Texto de referencia:
'''

Por Luis María Serroels (*)
Cuando Alberto Fernández decidió abandonar el barco del kirchnerismo, entre las durísimas razones políticas y errores de diplomacia con consecuencias incluso de magnicidio, entre las razones invocadas y aunque no menos motivadoras fue la acumulación de riqueza mal habida, en un grado inédito en la historia política cuando de materia de corrupción se trata.
Podría admitírsele –aunque resulte muy extraño- una eventual falta de memoria que lo condujo a asociarlo con una Cristina K cuyas encuestas entusiasmaban muy poco. El mejoramiento de expectativas que suelen darse –admítaselo- tuvo el previsible desgaste propio de toda crisis reelectoral, cuyos números comienzan a desalentar.
Por enfrente y casi como desesperada salida, un Fernández canjeó sus peores anatemas sembrados por TV y otra Fernández diseñó un blanqueo salvador que le permita ser sobreseída sin que ni siquiera haya ingresado a un estrado. Las artes del enriquecimiento por vía de la política fueron una alumna con 10 puntos y felicitaciones. La viuda de Carlos Kirchner fue mucho más que una heredera material, ya que además añora volver por tercera vez a pisar la alfombra roja que conduce al despacho principal de la Casa Rosada.

'''

Material entregado:
'''

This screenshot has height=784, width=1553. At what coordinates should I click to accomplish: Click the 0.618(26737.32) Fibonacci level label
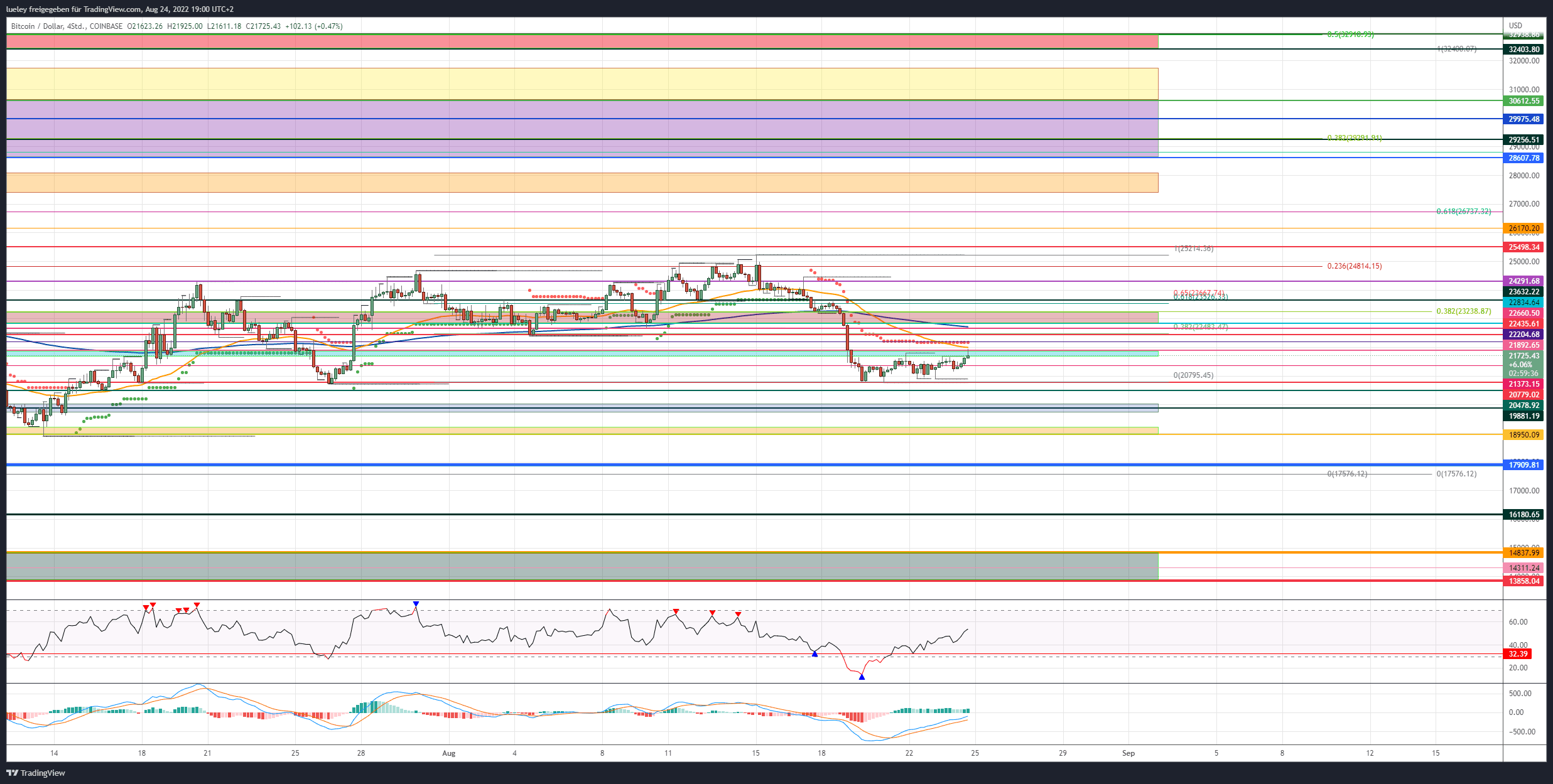click(1463, 212)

'''

Tareas pedidas:
1. ¿Qué personas aparecen con su nombre de pila en la nota sobre el kirchnerismo? Escríbelas tal como figuran allí.
2. Prolonga la nota sobre el kirchnerismo a partir de su última oración.

Respuestas dadas:
1.
Luis María Serroels
Alberto Fernández
Cristina K
Carlos Kirchner

2.
Los millones de argentinos –no tanto por amor infinito hacia CFK sino como amonestación a terceros traduciendo porciones de desilusionados- hicieron el milagro de acumular poder cuantitativo como para manejar los cuerpos legislativos y, como al final sucedió, empezar a abrirle el camino a la inmunidad más escandalosa de que se tenga memoria.
Una posición envidiosa aunque con una porción artificial, en alianza con fuerzas ad-hoc al momento de asegurarle a la vicepresidenta el poder suficiente como para despejar toda posibilidad de ponerla ante los jueces.
El ofrecimiento no tuvo olor a fiestas mayas pero sí a ungüento pastoso a desconfianza. Claro que los arreglos políticos tremendamente forzados siempre tienen color a desconfianza. Cuando Alberto Fernández aceptó su candidatura, ya conocía muy bien de qué y de quiénes se trataban el frente electoral empeñado a convertir en angelitos a los peores corruptos.
Por el mes de agosto de 2019, en que Alberto Fernández ya se entregaba a los planes autoritarios de CFK olvidando su otrora escala moral que había incorporado como basamento y cayendo en una amnesia con olor a justificación, lanzaba críticas hacia el entonces presidente por haber cesado de la aplicación del IVA a los artículos de la canasta familiar, mientras el aún candidato presidencial a esta medida ya la tenía en preparación. En otro orden, el finalmente ganador de esas elecciones nunca apoyó la ley del 82% móvil para la maltratada clase pasiva. Cuando las cámaras le dieron aprobación a esta ansiada conquista, la mandataria la vetó ante el aplauso de conspicuos kirchneristas de raza.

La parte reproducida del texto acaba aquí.